TASK ITEM: Among the records, which lines hold the word "computer"? Pick them out.

Start of DATA FOR THIS EXERCISE

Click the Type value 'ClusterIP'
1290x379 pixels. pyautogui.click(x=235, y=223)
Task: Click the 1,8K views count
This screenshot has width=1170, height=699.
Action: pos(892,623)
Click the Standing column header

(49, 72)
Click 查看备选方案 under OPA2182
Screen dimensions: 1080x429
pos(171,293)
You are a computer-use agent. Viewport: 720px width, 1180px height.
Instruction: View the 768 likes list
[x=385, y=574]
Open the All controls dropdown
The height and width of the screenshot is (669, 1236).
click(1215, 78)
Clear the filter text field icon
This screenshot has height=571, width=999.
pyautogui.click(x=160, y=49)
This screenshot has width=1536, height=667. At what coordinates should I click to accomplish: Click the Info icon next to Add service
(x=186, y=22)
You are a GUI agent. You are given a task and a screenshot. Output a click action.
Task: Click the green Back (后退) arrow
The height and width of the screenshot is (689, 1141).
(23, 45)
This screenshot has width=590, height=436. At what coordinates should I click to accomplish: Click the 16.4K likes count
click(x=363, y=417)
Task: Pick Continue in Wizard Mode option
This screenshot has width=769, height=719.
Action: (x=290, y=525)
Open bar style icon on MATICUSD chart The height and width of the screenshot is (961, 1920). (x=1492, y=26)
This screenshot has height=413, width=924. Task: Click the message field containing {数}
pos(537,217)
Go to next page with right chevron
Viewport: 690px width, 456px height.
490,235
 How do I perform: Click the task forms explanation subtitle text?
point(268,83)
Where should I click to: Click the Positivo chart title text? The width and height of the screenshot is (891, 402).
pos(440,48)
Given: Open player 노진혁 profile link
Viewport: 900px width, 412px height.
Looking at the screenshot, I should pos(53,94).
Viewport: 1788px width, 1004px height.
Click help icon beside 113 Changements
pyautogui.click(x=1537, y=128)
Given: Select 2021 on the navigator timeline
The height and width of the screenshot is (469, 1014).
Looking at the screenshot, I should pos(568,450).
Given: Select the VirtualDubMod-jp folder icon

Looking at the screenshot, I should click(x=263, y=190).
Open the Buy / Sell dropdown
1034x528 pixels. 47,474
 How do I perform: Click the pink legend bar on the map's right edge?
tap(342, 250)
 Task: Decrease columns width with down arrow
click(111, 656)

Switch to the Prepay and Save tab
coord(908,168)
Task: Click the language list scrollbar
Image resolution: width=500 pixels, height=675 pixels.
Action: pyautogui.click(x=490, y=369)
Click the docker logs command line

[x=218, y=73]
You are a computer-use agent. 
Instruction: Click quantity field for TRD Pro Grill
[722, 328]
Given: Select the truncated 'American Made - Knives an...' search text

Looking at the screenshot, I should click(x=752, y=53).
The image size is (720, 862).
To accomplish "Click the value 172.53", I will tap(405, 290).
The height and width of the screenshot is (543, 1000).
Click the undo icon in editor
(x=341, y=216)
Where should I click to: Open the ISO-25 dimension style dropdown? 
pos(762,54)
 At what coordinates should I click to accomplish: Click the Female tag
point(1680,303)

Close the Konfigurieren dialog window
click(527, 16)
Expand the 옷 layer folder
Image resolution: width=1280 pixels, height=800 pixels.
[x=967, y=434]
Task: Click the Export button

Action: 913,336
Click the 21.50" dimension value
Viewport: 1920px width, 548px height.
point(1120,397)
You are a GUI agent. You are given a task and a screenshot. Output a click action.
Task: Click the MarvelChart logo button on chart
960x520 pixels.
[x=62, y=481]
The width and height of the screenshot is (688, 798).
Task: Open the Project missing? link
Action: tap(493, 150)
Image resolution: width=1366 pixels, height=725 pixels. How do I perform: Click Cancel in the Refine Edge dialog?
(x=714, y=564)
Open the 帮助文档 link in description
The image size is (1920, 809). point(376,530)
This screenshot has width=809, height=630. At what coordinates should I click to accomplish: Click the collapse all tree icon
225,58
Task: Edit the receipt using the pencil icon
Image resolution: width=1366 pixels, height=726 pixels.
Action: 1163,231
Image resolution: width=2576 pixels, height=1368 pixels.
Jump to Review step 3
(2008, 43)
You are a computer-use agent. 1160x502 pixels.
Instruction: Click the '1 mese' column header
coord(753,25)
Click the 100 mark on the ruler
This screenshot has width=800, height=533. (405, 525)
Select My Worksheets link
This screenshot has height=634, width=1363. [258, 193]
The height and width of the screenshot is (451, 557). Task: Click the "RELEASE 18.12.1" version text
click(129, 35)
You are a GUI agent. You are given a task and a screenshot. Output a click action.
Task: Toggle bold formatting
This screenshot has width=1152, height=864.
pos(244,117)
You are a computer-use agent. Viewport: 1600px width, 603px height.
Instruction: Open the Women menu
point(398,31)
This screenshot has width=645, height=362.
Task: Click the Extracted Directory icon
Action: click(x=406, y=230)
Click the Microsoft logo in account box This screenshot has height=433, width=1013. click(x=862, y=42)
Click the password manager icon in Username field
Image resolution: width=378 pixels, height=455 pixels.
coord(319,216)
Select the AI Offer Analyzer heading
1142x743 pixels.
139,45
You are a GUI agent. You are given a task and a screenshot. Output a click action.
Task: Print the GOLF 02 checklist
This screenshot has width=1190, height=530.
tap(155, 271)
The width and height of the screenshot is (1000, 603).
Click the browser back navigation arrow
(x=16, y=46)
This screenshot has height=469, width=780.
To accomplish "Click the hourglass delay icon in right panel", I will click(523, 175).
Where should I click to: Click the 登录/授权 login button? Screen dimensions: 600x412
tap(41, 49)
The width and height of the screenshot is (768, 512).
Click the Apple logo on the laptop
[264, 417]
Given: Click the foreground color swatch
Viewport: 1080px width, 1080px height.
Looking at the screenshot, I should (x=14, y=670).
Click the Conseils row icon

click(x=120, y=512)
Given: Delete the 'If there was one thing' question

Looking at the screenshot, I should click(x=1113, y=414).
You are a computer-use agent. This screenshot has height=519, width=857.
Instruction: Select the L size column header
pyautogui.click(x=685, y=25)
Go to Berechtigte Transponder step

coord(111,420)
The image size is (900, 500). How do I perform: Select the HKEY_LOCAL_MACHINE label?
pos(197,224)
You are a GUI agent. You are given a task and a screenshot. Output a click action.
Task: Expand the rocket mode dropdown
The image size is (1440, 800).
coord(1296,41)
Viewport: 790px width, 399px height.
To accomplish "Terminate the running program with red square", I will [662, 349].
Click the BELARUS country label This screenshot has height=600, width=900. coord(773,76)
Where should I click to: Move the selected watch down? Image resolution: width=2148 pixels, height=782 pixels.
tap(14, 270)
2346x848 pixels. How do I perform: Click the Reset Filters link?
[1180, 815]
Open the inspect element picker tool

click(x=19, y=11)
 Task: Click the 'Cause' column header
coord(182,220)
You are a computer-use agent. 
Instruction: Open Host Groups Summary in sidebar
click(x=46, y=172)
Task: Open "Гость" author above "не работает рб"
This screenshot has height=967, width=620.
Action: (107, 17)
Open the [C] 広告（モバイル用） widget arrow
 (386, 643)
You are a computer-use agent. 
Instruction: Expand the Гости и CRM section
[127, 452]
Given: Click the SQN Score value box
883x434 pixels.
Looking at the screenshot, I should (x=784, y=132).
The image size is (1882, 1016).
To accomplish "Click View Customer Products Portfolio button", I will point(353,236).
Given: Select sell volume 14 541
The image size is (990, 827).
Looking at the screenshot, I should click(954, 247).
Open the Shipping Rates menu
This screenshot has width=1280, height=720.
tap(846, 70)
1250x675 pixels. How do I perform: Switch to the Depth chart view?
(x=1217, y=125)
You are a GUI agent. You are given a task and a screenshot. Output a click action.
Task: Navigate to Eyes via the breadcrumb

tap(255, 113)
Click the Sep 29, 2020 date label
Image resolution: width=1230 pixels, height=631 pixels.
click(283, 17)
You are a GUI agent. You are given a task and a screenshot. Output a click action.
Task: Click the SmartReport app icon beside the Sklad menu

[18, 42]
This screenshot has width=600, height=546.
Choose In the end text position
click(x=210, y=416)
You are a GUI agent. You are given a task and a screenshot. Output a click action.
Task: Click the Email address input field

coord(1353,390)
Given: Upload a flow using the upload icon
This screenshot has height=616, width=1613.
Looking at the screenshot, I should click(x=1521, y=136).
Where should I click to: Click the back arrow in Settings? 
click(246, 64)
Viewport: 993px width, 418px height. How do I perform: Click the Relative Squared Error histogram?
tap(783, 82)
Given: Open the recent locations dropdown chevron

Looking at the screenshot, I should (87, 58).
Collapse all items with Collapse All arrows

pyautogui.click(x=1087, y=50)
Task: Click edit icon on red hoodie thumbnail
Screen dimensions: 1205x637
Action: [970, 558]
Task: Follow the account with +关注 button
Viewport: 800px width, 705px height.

End of DATA FOR THIS EXERCISE

ANSWER SECTION:
You are a computer-use agent. Viewport: 720px width, 1180px height.
You are a computer-use agent. 
You are a computer-use agent. 1160x502 pixels.
You are a computer-use agent. Viewport: 1600px width, 603px height.
You are a computer-use agent. This screenshot has height=519, width=857.
You are a computer-use agent. 
You are a computer-use agent. 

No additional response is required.